Detoxification is the process for eliminating toxins from the body by converting them into water-soluble substances that can be removed from the body through urine, sweat, bile or feces. While our body is well adapted to naturally detoxify, ongoing exposure to environmental stresses and toxins can over burden this system. Our digestive system and liver are the key organs involved in this process.

The Liver
To support liver detox, we need to eat foods that contain nutrients required by enzymes of the liver.  These include B Vitamins, Vitamin C and E, folate, glutathione and amino acids particularly methionine, taurine and glycine. Two herbs that support this system are sulforaphane found in cruciferous vegetables such as broccoli sprouts and milk thistle. We also want to boost intake of antioxidants to neutralize the increased release of free radicals that occurs when detox ramps up.

To boost antioxidants increase dark green leafy veggies, pomegranate (both whole or juiced), berries, ginger, onions, garlic, cilantro, dill, parsley, rosemary, green tea and coffee. Having a 2-3 servings of organic, grass fed meat per week will provide all the amino acids you need. These can also be obtained via a high quality supplement. Including bone based soups and stews will ensure you get adequate glycine, a key amino acid that is harder to obtain from leaner cuts of meat.  

Try to avoid, or ideally eliminate alcohol, well done meat, and damaged fats such as those that are hydrogenated, and contained in ultra processed foods.

The Gut
The nutrients required to support detoxification in the gut are similar to those of the liver. Additional support includes probiotic and prebiotic foods that ensure diversity of healthy bacterial strains that help with elimination. Probiotic foods include greek yogurt, fermented foods such as kimchi, sauerkraut, kefir, kombucha, tempeh and miso. Prebiotic foods include green bananas, jerusalem artichoke, raw oats, dandelion greens, and garlic. All systems need large amounts of water or other liquids to effectively eliminate toxins, aim for at least 80-100 fluid ounces per day.

Avoid fasting for periods of longer than 48 hrs. After this time period, toxins are mobilized from fat stores placing an additional burden on detoxification systems.

Blood Sugar Control

Another hormone that plays a central role in hormonal balance is insulin. Insulin is the energy regulating hormone that allows our cells to take up and use sugar from food. Insulin is produced by the pancreas and lowers blood sugar. Insulin is also closely linked to other sex hormones like estrogen and testosterone.

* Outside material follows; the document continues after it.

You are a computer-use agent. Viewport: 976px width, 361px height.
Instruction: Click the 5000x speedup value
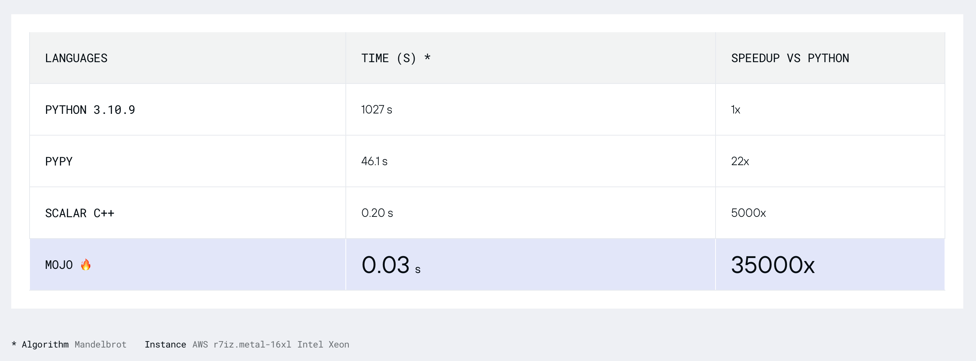pyautogui.click(x=748, y=213)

Carbohydrates elicit the greatest insulin production, followed by protein. There is no insulin response with dietary fat. Including some carbs in your diet is important for energy production, however, the quality matters. The Standard American Diet (SAD), contains large quantities of over processed carbs that causes a rapid rise in insulin and then a crash. This roller coaster effect can lead to insulin resilience, a situation where cells become desensitized to the effect of insulin.  

Chronically high blood insulin levels can cause the ovaries to make more testosterone and also lower sex hormone binding globulin (SHBG) which leads to symptoms such as  facial hair, acne and irregular periods. High insulin levels also contribute to weight gain. As fat tissue increases, levels of estrogen will also rise, this is most prominent in postmenopausal women. Fat tissues contributes up to 100% of circulating estrogen in postmenopausal women and 50% of circulating testosterone in pre-menopausal women.

There are many ways to balance hormones with food, and one strategy that can help is following this simple platting rule. Fill just a quarter of your plate with high quality carbs like sweet potato, brown rice, quinoa, farro, whole rolled oats and whole wheat bread, rather than their white, refined counterparts will ensure insulin levels rise and fall normally helping to support better hormonal balance. Adding a source of protein and fat to your carbs will  slow down digestion and act as an insulin buffer. We hope that with these ti[s.